— INFORMATION —
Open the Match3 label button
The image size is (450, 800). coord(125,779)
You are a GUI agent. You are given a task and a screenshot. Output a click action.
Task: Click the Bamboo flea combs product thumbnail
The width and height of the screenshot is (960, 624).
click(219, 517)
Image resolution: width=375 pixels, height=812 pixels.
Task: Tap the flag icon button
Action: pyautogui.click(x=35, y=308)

— WHAT IS REQUIRED —
Copy the listing above out again in its entirety, exactly as written.

— OUTPUT OF THE EXERCISE —
Open the Match3 label button
The image size is (450, 800). coord(125,779)
You are a GUI agent. You are given a task and a screenshot. Output a click action.
Task: Click the Bamboo flea combs product thumbnail
The width and height of the screenshot is (960, 624).
click(219, 517)
Image resolution: width=375 pixels, height=812 pixels.
Task: Tap the flag icon button
Action: pyautogui.click(x=35, y=308)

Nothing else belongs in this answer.